▶ **EXERCISE GOAL**: Return the count of lines in the records that include the string "accomplish", and nothing besides it.

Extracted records
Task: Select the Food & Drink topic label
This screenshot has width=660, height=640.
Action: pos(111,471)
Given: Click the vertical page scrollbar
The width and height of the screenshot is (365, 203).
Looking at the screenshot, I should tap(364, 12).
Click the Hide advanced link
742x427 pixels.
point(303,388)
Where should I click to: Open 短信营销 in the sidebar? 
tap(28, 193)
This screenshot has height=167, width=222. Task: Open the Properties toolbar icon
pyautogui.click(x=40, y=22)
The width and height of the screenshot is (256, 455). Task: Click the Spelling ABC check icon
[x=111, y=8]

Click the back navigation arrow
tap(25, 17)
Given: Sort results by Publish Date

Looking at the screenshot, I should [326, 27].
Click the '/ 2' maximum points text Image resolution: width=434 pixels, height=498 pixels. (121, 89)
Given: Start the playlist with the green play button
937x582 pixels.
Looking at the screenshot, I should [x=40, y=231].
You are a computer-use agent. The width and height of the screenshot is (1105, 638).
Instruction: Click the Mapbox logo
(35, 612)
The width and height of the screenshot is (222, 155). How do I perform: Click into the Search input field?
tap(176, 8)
==
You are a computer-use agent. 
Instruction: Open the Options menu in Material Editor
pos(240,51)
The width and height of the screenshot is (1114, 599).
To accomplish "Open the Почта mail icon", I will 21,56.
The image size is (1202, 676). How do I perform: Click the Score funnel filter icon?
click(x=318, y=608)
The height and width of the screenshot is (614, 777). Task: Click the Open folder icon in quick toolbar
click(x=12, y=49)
* * *
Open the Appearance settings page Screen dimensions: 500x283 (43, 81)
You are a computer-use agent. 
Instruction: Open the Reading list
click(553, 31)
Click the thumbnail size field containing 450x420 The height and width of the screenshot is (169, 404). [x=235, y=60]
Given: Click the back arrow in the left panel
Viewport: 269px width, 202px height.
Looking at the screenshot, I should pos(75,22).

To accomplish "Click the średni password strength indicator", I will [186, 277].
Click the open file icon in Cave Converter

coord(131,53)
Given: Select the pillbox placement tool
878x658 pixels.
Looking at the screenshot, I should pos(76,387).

▶ **RESPONSE TO THE TASK**: 2